* [What you are asked to do] Across the material below, how many lines hold the word "link"? Only the number should be given.

* [Dataset excerpts]
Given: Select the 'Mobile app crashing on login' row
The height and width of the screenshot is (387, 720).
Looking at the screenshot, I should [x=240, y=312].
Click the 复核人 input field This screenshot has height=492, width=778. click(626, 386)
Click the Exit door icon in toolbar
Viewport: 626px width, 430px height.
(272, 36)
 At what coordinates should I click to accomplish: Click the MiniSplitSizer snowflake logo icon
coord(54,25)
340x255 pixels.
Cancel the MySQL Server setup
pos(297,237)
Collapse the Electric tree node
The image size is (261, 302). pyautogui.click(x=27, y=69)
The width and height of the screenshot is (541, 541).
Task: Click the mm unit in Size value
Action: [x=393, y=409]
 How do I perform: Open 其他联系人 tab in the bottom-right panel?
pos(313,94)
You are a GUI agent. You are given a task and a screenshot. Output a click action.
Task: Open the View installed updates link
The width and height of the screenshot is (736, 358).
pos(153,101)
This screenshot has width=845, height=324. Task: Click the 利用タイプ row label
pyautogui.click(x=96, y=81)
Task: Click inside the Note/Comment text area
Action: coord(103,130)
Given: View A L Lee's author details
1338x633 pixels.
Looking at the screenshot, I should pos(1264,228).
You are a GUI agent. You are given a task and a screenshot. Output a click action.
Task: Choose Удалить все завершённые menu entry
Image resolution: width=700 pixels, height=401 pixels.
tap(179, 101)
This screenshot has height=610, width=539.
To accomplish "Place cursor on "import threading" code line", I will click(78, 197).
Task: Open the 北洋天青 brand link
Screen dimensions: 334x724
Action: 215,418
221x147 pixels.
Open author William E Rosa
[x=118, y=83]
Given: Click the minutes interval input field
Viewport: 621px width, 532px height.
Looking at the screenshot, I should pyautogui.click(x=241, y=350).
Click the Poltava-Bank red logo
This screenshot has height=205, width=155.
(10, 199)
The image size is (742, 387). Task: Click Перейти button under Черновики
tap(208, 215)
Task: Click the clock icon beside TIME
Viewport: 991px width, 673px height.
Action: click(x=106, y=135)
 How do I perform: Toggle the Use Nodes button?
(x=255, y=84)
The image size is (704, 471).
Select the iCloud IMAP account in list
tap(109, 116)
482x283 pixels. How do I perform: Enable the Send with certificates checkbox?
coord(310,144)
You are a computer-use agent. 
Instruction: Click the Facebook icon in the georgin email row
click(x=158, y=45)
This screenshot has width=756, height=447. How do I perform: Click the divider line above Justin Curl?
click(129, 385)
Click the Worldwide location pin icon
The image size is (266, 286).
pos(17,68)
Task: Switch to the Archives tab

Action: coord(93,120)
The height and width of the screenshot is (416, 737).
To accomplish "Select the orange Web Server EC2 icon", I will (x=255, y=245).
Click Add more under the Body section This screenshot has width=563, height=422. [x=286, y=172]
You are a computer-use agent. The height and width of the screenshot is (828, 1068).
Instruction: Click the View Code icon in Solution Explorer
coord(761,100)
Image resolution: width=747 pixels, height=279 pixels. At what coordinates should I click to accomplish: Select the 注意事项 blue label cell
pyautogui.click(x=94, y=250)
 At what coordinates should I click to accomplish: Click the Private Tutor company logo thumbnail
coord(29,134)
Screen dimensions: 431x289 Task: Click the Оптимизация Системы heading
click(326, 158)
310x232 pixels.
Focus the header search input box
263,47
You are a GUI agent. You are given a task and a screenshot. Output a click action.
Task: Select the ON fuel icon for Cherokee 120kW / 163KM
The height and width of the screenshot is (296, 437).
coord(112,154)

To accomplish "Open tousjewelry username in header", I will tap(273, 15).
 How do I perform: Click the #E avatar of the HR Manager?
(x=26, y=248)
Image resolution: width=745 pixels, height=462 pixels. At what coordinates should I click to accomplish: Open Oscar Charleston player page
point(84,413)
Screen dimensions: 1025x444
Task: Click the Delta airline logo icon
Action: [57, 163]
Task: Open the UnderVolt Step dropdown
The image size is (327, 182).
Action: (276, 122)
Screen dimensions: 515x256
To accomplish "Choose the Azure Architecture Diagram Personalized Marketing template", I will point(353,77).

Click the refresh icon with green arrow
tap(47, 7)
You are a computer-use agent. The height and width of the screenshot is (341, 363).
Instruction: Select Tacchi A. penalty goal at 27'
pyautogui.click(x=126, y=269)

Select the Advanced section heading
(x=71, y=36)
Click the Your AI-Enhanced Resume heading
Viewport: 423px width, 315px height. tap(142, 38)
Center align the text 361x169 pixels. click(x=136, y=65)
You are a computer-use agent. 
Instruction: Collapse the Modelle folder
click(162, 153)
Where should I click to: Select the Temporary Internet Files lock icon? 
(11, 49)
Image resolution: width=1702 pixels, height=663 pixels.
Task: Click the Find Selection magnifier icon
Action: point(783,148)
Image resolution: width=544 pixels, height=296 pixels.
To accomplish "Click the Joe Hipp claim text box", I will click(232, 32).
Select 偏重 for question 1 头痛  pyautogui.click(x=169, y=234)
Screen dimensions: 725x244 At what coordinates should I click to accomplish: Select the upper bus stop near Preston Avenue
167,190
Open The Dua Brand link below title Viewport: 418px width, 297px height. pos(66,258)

* [Answer for the task] 3